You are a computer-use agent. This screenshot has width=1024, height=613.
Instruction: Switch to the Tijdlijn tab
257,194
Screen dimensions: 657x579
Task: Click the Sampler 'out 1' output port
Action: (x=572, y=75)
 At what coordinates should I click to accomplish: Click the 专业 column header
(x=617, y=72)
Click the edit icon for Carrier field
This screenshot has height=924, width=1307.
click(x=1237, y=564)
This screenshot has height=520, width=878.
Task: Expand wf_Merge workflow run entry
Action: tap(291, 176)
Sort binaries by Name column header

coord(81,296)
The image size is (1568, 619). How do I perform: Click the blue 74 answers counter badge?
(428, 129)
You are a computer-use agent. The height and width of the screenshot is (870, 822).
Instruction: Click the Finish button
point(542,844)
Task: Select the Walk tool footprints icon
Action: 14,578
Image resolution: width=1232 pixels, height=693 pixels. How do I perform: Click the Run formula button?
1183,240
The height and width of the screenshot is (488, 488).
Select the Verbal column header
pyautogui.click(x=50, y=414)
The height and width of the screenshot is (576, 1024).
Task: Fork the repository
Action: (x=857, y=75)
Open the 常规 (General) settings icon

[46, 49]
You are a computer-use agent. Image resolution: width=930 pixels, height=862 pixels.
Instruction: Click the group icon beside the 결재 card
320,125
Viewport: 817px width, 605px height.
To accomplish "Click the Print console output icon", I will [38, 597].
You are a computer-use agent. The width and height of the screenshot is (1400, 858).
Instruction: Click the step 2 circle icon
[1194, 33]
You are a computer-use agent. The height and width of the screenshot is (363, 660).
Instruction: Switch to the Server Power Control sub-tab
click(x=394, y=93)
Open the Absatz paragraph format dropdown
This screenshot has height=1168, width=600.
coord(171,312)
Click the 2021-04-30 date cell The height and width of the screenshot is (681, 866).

:::

The complete set of entries is to be restated word for word.

You are a computer-use agent. This screenshot has width=1024, height=613.
Instruction: Switch to the Tijdlijn tab
257,194
Screen dimensions: 657x579
Task: Click the Sampler 'out 1' output port
Action: (x=572, y=75)
 At what coordinates should I click to accomplish: Click the 专业 column header
(x=617, y=72)
Click the edit icon for Carrier field
This screenshot has height=924, width=1307.
click(x=1237, y=564)
This screenshot has height=520, width=878.
Task: Expand wf_Merge workflow run entry
Action: tap(291, 176)
Sort binaries by Name column header

coord(81,296)
The image size is (1568, 619). How do I perform: Click the blue 74 answers counter badge?
(428, 129)
You are a computer-use agent. The height and width of the screenshot is (870, 822).
Instruction: Click the Finish button
point(542,844)
Task: Select the Walk tool footprints icon
Action: 14,578
Image resolution: width=1232 pixels, height=693 pixels. How do I perform: Click the Run formula button?
1183,240
The height and width of the screenshot is (488, 488).
Select the Verbal column header
pyautogui.click(x=50, y=414)
The height and width of the screenshot is (576, 1024).
Task: Fork the repository
Action: (x=857, y=75)
Open the 常规 (General) settings icon

[46, 49]
You are a computer-use agent. Image resolution: width=930 pixels, height=862 pixels.
Instruction: Click the group icon beside the 결재 card
320,125
Viewport: 817px width, 605px height.
To accomplish "Click the Print console output icon", I will [38, 597].
You are a computer-use agent. The width and height of the screenshot is (1400, 858).
Instruction: Click the step 2 circle icon
[1194, 33]
You are a computer-use agent. The height and width of the screenshot is (363, 660).
Instruction: Switch to the Server Power Control sub-tab
click(x=394, y=93)
Open the Absatz paragraph format dropdown
This screenshot has height=1168, width=600.
coord(171,312)
Click the 2021-04-30 date cell The height and width of the screenshot is (681, 866).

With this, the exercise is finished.